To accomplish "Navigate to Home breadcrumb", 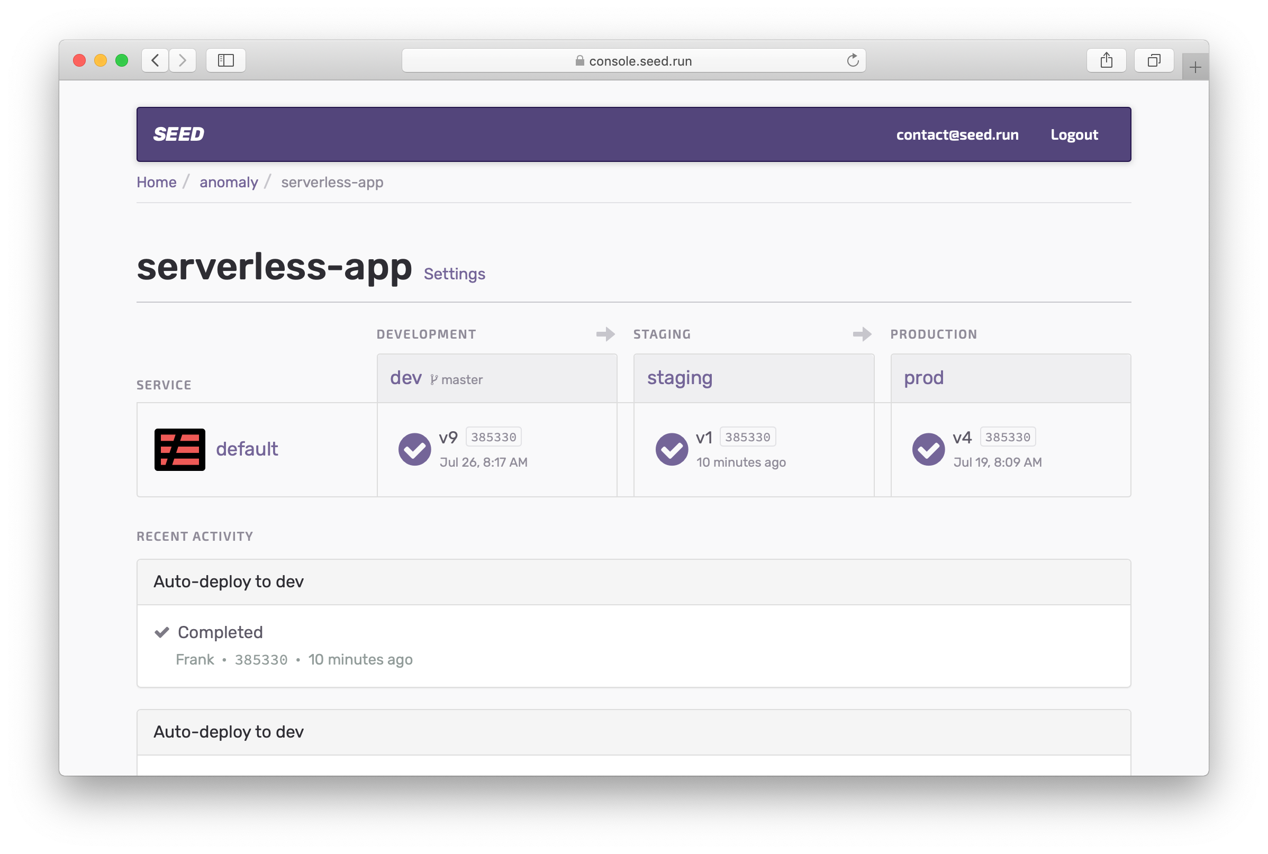I will pos(156,182).
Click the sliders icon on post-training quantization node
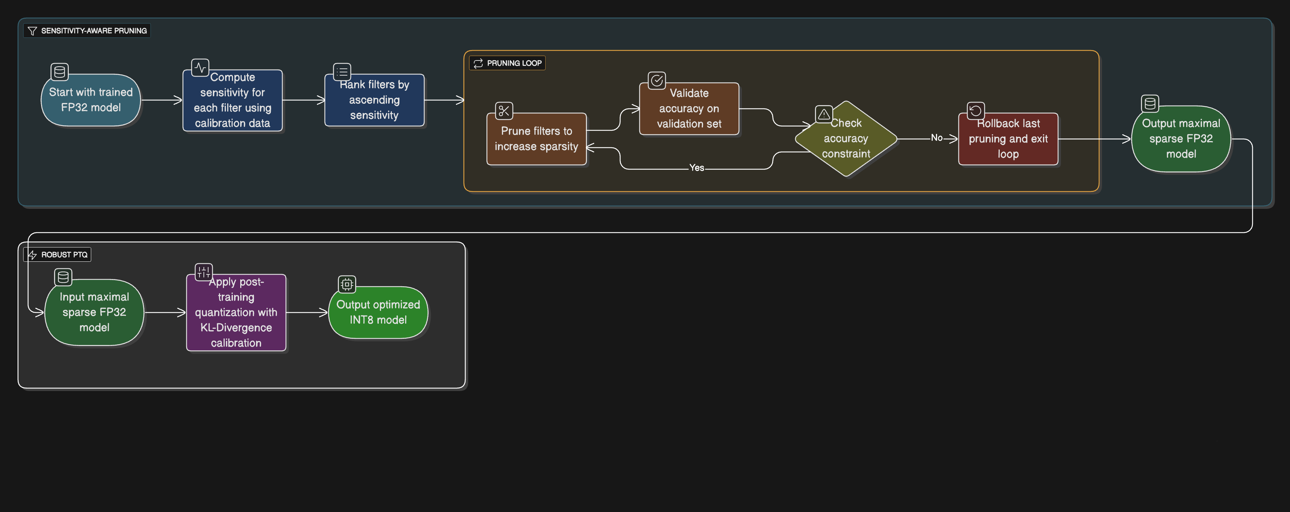The width and height of the screenshot is (1290, 512). 203,272
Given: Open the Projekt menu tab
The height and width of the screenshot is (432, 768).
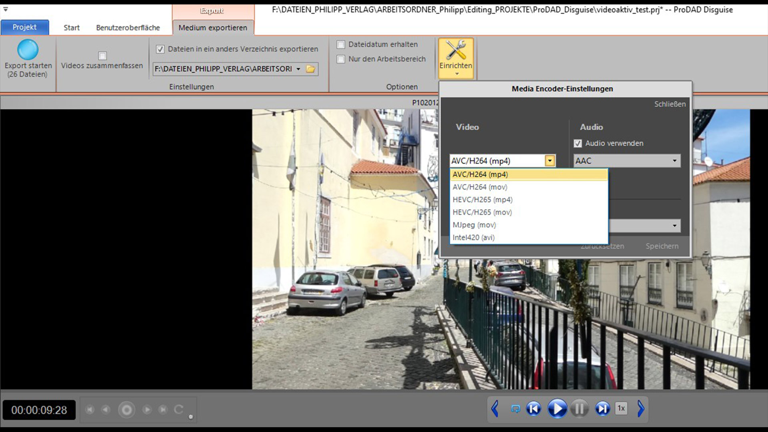Looking at the screenshot, I should [25, 27].
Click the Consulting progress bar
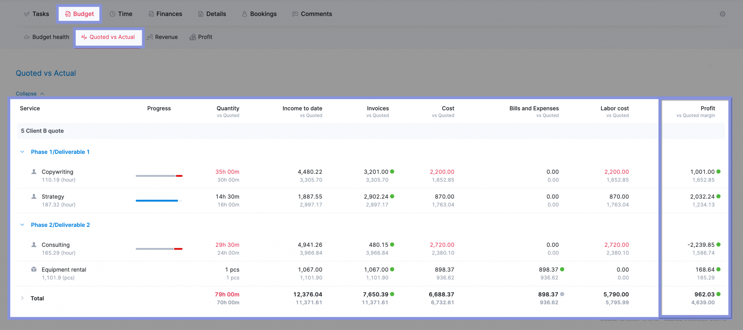The width and height of the screenshot is (743, 330). point(159,249)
§ §
__Task prompt__: Reproduce exactly the line containing "Click the sliders" and every line after it in the material above, up to and including the last. Exclude all pictures.

__Output below__:
Click the sliders icon on post-training quantization node
The width and height of the screenshot is (1290, 512). 203,272
Given: Open the Projekt menu tab
The height and width of the screenshot is (432, 768).
Looking at the screenshot, I should [25, 27].
Click the Consulting progress bar
The width and height of the screenshot is (743, 330). point(159,249)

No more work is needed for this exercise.